At one time or another, it seems most people in East Portland use the Sellwood Bridge to get to the West Side. Learn why Multnomah County is using “superglue” to prolong the life of the bridge …
Injection ports, affixed to the concrete directly over the cracks, allow the contractor to force high-strength epoxy into Sellwood Bridge cracks under high pressure.
Story and photos by David F. Ashton
It isn’t a joke that the Sellwood Bridge – dedicated in 1925, and considered to be in the poorest condition of all major Oregon bridges – is now held together with glue.
Earlier this year, Multnomah County bridge crews examined every inch of the bridge. They documented cracks in its concrete superstructure, particularly on the ramp approaches to the bridge on both sides of the river.
The epoxy is being pumped through these plastic tubes, into the injection ports, under high pressure.
During the last two weeks in August, contractors completed a $100,000 project that involved cleaning 450 lineal feet of cracks and filling them with an epoxy cement.
“The process prevents water from corroding the steel rebar in the concrete, and slows the growth of cracks,” explained county spokesman Michael Pullen.
The ports are sealed with a red cap after the crack is filled.
Epoxy injected under pressure
Drivers who ignored the “Bridge Closed” signs, drove up to the foot of the bridge, and then had to make a U-turn, couldn’t see the workers as they injected the epoxy into cracks during the evening hours.
A crewmember of the Leewens Corporation, the Seattle-based company contracted to do the injection work, showed us the “mixing head” with which the two-part epoxy is mixed, ready to be pumped into the cracks.
This superglue isn’t just smeared into the cracked concrete. Workers first clean out the fissures, then install “ports” into which the epoxy mixture is pumped. Then, the mixture, now a high-strength bonding agent, is used to seal the cracks and ports.

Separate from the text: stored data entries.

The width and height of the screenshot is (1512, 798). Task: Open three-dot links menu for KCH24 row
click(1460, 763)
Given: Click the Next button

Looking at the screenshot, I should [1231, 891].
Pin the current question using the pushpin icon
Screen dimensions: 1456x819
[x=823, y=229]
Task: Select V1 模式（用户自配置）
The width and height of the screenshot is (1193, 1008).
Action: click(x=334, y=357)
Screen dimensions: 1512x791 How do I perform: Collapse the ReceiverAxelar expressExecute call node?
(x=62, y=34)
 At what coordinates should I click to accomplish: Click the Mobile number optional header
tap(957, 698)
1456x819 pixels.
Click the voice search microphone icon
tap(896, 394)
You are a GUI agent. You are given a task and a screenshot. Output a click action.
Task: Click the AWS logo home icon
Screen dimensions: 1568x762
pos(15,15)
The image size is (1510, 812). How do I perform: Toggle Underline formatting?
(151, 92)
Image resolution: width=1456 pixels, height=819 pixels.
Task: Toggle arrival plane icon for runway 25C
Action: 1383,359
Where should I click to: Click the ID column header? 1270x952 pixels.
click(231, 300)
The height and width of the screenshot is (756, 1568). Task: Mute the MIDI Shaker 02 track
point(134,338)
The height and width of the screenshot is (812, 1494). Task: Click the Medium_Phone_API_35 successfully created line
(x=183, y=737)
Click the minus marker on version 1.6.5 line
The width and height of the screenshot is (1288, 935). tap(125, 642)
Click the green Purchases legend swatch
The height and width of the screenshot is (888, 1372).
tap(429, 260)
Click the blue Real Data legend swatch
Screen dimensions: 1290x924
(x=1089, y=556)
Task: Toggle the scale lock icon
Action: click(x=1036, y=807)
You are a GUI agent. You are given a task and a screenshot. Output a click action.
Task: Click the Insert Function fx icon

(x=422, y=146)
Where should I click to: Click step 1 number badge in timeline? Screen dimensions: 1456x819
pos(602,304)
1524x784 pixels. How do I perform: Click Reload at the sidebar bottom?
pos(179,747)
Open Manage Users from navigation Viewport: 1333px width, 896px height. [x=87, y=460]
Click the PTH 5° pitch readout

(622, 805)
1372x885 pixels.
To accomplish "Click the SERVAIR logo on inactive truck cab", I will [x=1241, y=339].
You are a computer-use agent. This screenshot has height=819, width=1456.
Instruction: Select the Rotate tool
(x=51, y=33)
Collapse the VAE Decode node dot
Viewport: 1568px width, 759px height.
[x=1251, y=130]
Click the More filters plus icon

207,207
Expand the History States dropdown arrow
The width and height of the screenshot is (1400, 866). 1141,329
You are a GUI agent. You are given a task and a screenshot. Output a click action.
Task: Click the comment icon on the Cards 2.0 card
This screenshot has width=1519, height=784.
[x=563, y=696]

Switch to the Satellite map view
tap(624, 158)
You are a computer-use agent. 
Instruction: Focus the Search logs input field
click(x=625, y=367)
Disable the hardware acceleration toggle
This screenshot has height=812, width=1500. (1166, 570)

A supervisor charts the progress of the epoxy treatment as the project continues.
We watched as a worker on a high-lift, 60 feet above the ground, attached two epoxy-filled tubes to the ports, and then injected the glue under 50 pounds of pressure till it oozed from an adjacent port. The ports were then capped, and the worker moved on.
According to information provided by the contractor, “a full depth permanent repair is achieved by injecting a high-strength epoxy grout, under pressure, into the crack”.
Below the bridge ramp, a supervisor charted the progress of each injection, as the crew moved from site to site.
Although most of the epoxy injection work was completed during the twilight hours on each of the days the bridge closed just before 6:30 pm, the bridge remained closed all night – to all but cyclists and pedestrians – to allow the epoxy to cure without vibrations from traffic.
The bridge is now open to motorists, but it remains closed to vehicles weighing 10 tons or more.
Weight restriction stays in place
The per-vehicle weight limit on the Sellwood Bridge was reduced to 10 tons in 2004, after cracks were found in the concrete girders that support the bridge ramps.
“This summer’s repairs will not allow those weight limits to be increased,” Pullen conceded. “But the project should extend the life of the bridge at its current service level, until a long-term solution is implemented.”